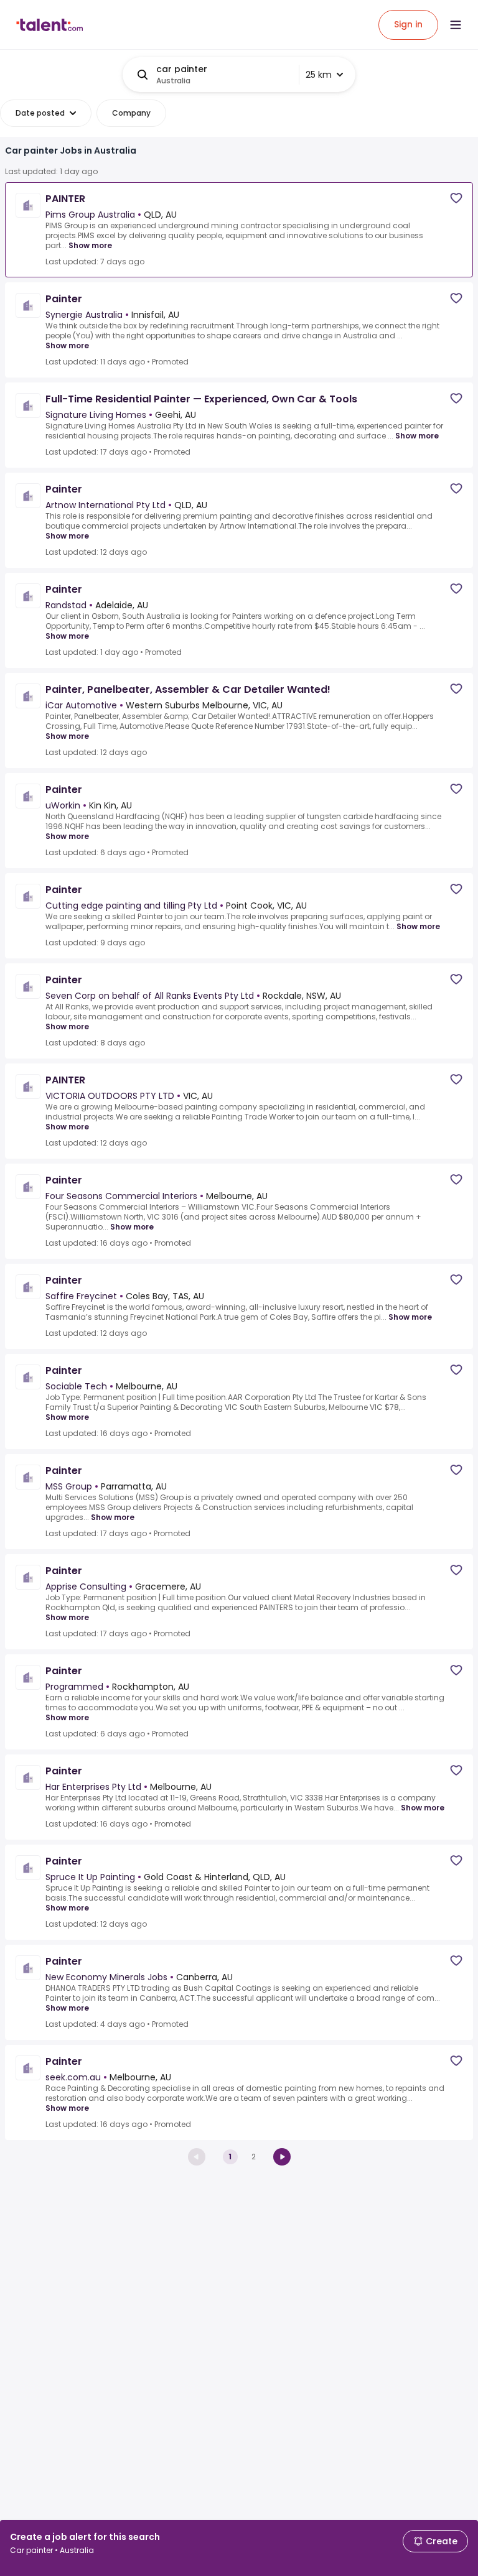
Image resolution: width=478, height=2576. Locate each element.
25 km (319, 74)
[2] (282, 2157)
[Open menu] (455, 24)
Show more (90, 245)
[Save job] (456, 198)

----

:: Work to be completed ::
Exclude the images and copy every record above exactly.

:: Solution ::
Image resolution: width=478, height=2576. Locate each element.
25 km (319, 74)
[2] (282, 2157)
[Open menu] (455, 24)
Show more (90, 245)
[Save job] (456, 198)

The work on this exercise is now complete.